Figure 2.

Efficacy of tofacitinib 5 mg two times per day versus placebo→tofacitinib 5 mg two times per day^a over time up to week 48: (A) ASAS20 response^b and (B) ASAS40 response.^b Data up to week 16 are from the week 16 analysis: data cut-off 19 December 2019; data snapshot 29 January 2020. Data for weeks 24–48 are from the week 48 final analysis. ***p<0.001 for comparing tofacitinib 5 mg two times per day versus placebo. †p≤0.05 for comparing tofacitinib 5 mg two times per day versus placebo, according to the prespecified step-down testing procedure for global type I error control. ‡p≤0.05 for comparing tofacitinib 5 mg two times per day versus placebo, according to the prespecified step-down testing procedure for type I error control of ASAS response over time. ^aPatients receiving placebo advanced to tofacitinib 5 mg two times per day at week 16 (dashed line). ^bUp to week 16, response rate was tested in hierarchical sequence to control for type I error: weeks 16, 12, 8, 4 and 2. Statistical significance could be declared only if the prior time points in the sequence met the requirements for significance (p≤0.05).

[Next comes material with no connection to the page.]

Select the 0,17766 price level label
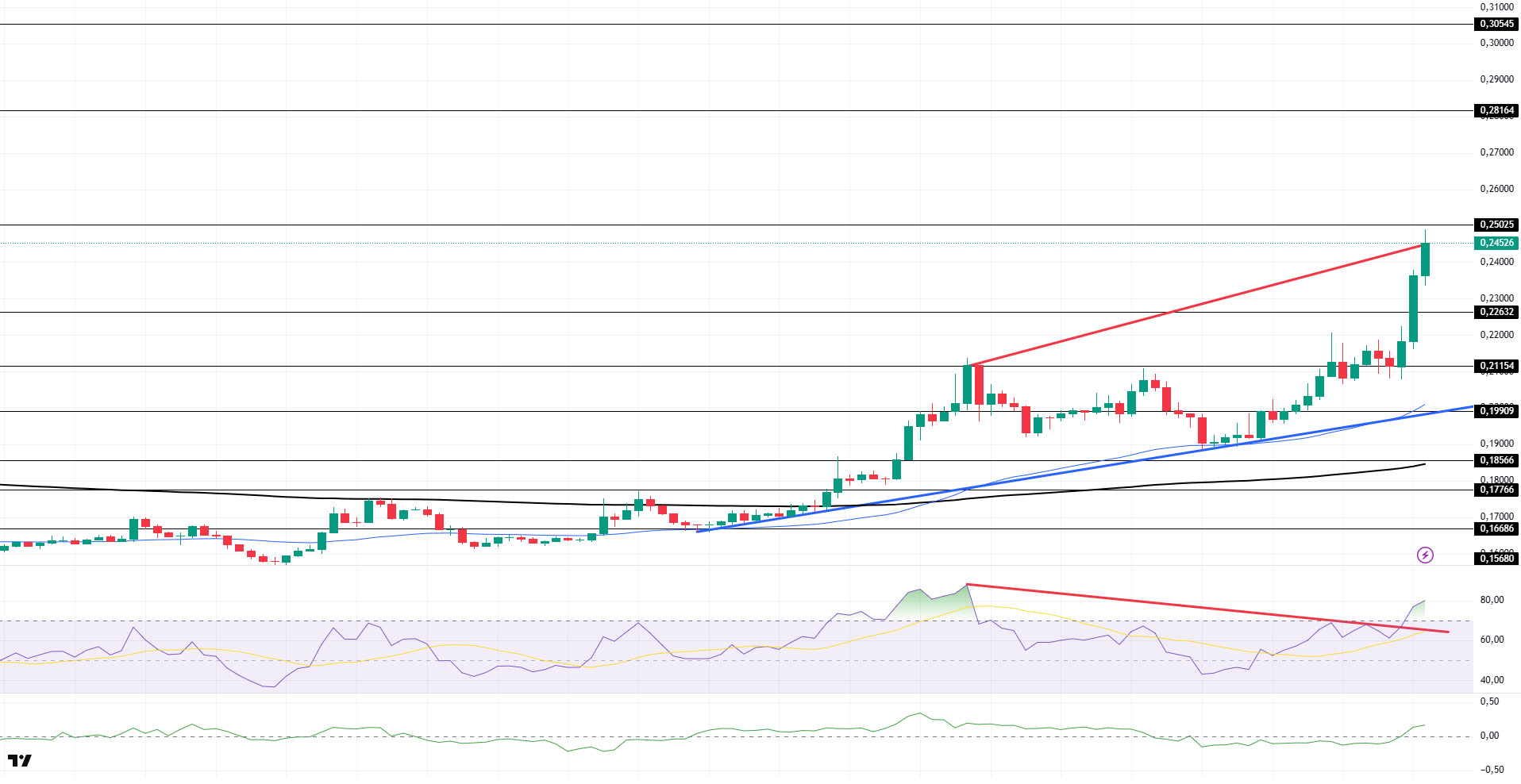1521x784 pixels. [x=1496, y=490]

After week 16, there was no type I error control. Normal approximation adjusting for the stratification factor (bDMARD treatment history: bDMARD-naïve vs TNFi-IR or prior bDMARD use without IR) derived from the clinical database via the Cochran-Mantel-Haenszel approach was used. Missing response was considered as non-response. ASAS, Assessment of SpondyloArthritis international Society; ASAS20, ASAS ≥20% improvement; ASAS40, ≥40% improvement; bDMARD, biologic disease-modifying antirheumatic drug; BID, two times per day; IR, inadequate response or intolerance; N, number of patients in full analysis set; TNFi, tumour necrosis factor inhibitor.